Leroux, Finkbeiner and Neftci (2023) - Online transformers with spiking neurons for fast prosthetic hand control
02 Apr 2023The paper is still under review when I read it. It can be find here.
Why this paper?
This is one of the most recent papers on transformers and sEMG finger control. It also adds spiking neurons to the transformer architecture to introduce sparsity. the reported results are the highest for NinaPro DB8.
Main Findings
- A minimum prediction latency of 3.5 ms: it is the lowest reported on this dataset (Tokens are processed one at-a-time, see below for more information).
- This is achieved by exploiting local sliding windows for the transformer attention mechanism.
- The token-wise approach makes the proposed architecture implementable “online”.
- Added sparsity by introducing spiking LIF neurons to replace/complement some of the transformer layers. This reduced the number of MAC operations (synaptic operations) by a factor up to 5.3.
Background
Transformers
- Although they are currently the state-of-the-art for sequence processing and language models, conventional transformers have an attention mecahanism that requires large time-window (i.e it needs to see the whole sequence). For online processing, this is problematic since we need the model to output predictions “ideally” at each time step.

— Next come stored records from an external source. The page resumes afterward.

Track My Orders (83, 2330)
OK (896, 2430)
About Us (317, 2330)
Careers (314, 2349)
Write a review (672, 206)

- An added limitation of those models is the memory and computation requirements: they scale quadratically O($n^2$) with sequence length.
Proposed method: Use local/ linearized sliding windows attention mechanism. Information from the past is stored in a "memory" as keys and values which gets updated at each token.

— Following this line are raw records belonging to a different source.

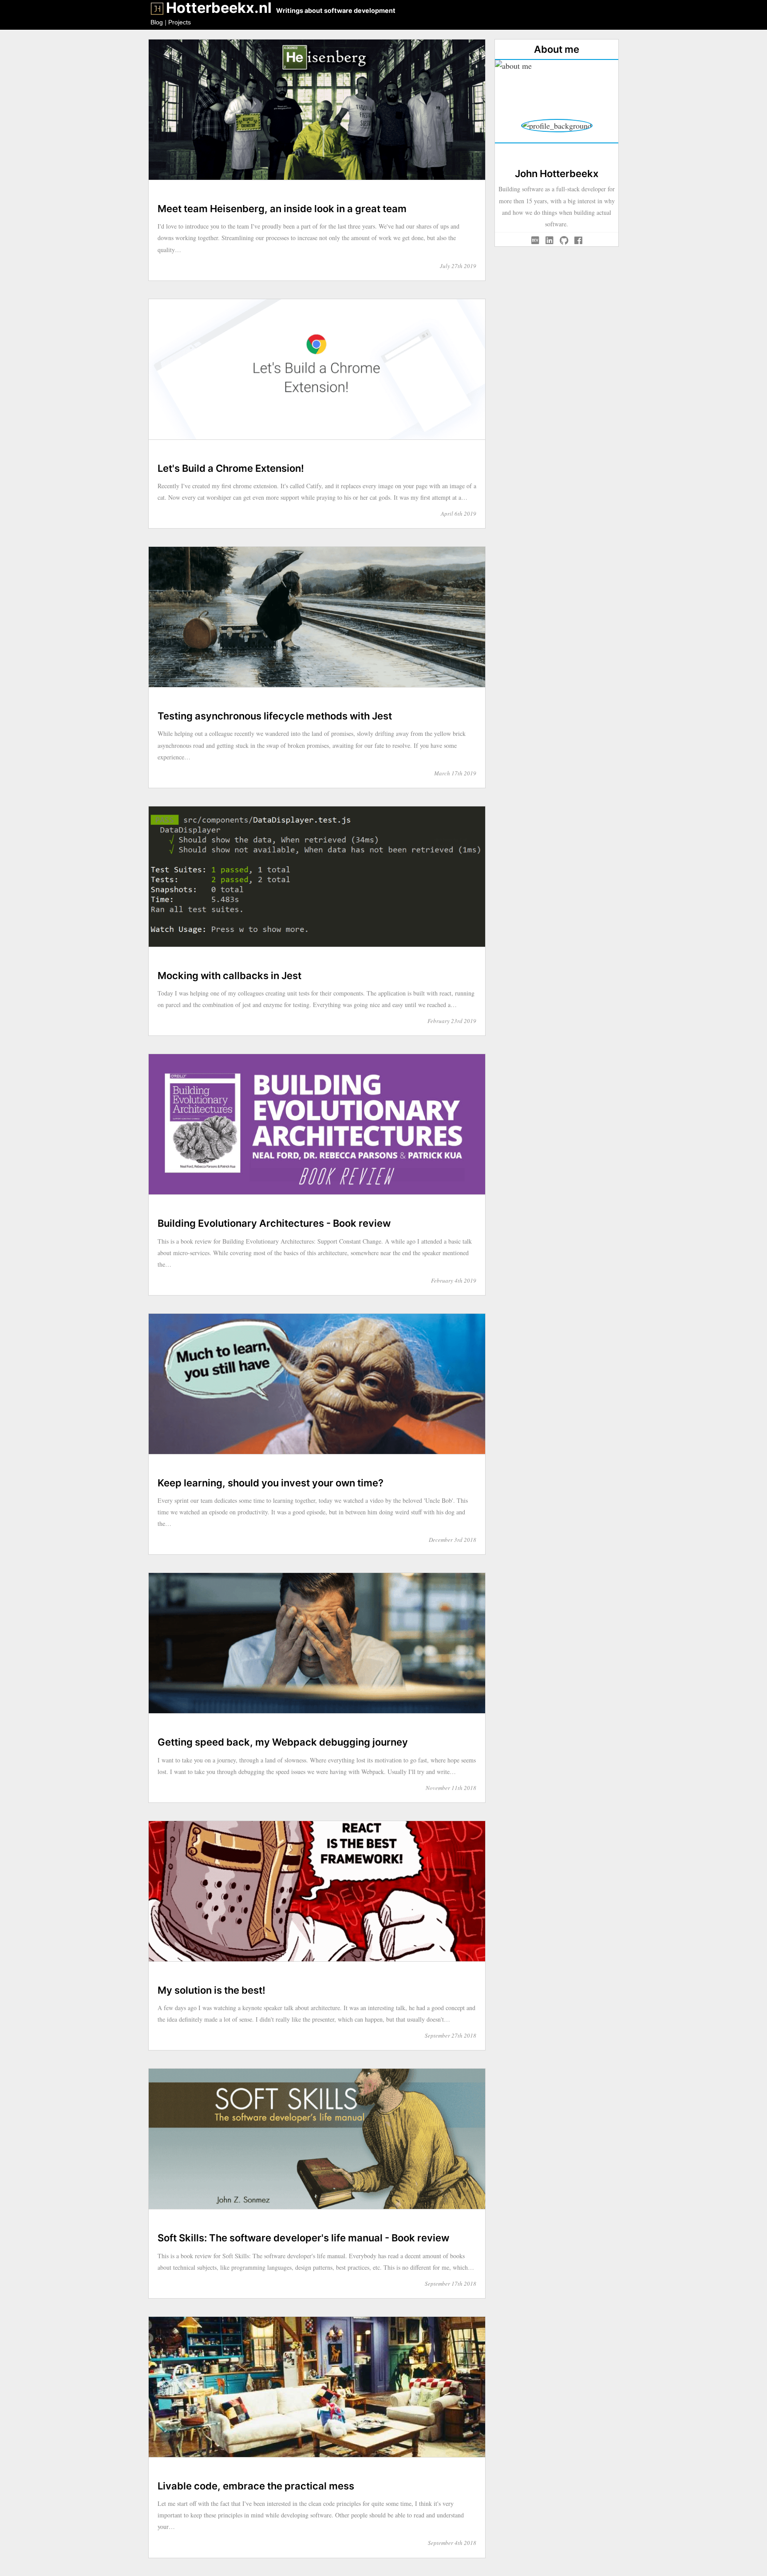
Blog (156, 22)
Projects (179, 22)
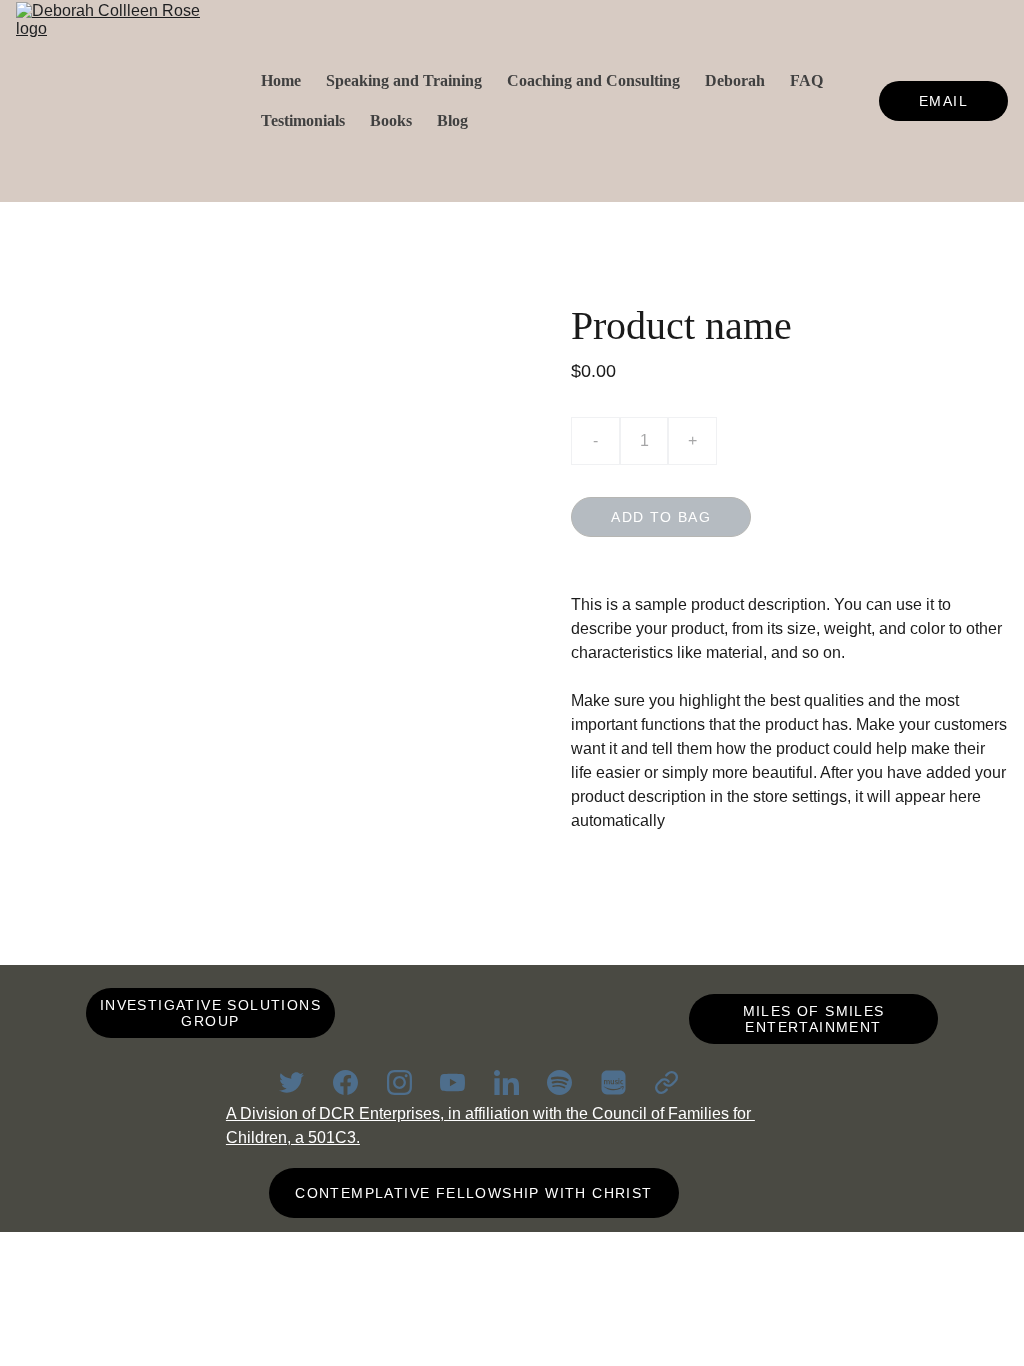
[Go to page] (666, 1082)
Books (391, 120)
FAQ (806, 80)
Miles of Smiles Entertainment (814, 1019)
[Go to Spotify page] (569, 1082)
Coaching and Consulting (593, 80)
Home (281, 80)
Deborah (735, 80)
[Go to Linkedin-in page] (516, 1082)
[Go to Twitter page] (301, 1082)
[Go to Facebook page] (355, 1082)
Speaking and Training (404, 80)
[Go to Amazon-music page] (623, 1082)
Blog (452, 120)
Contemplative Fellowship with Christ (473, 1193)
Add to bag (661, 517)
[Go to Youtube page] (462, 1082)
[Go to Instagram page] (409, 1082)
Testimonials (303, 120)
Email (943, 101)
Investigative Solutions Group (210, 1013)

Integrating SNN in transformers
- The idea of integration spiking neurons in transformers architecture to add sparsity and hence reduce the computation requirement is not new. Some previous works:
- SpikeGPT, 2023 used pure binary and event-driven spiking activation units. They replaced the multi-head self attention (MHSA) with linear attention and recurrent dynamics (allowing for streaming word-by-word).

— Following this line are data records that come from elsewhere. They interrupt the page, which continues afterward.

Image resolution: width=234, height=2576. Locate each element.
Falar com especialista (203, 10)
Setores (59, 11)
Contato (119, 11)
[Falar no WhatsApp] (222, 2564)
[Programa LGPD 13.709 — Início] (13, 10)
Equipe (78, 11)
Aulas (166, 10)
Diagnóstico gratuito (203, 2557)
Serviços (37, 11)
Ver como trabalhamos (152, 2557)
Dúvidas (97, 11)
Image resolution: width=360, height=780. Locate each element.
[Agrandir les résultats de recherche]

- SpikFormer, 2023 proposes a spiking self-attention for visual features.
- SpikeFormer, novel architecture, 2022 adopts a spatio-temporal attention instead of the only spatial or only temporal attention mechanisms previously designed. Reported low latency and competittive results on DVS-CIFAR10, DVSGesture and ImageNet datasets. They also show the inmportancec of the first convolution layer to tokenize the sequence. P.S.: The major difference between this paper and the previously mentioned is still unclear to me. I would have to go through both to spot it.
Methods
Input/Output
- Used NinaPro Dataset 8. Contains 9 movements including both individual finger flexion/extension and combinations.
- Input: 16 sEMG channels placed on the subjects’ forearm.
- Output: instead of using the 18-DoFs glove data readinds, they mapped the DoFs to 5 Degrees-of-Activation (DoA) (following the original paper of Agamemnon Krasoulis, 2014; the rational behind the linear transformation mapping the 18 DoFs of the glove to 5 DoAs was to use a prosthesis hand with 5 DoAs: Azzura, Prensilia, hence mapping directly the output to a motor command).
- They trained a model per subject and reported the average accuracies and standard deviations across the different models.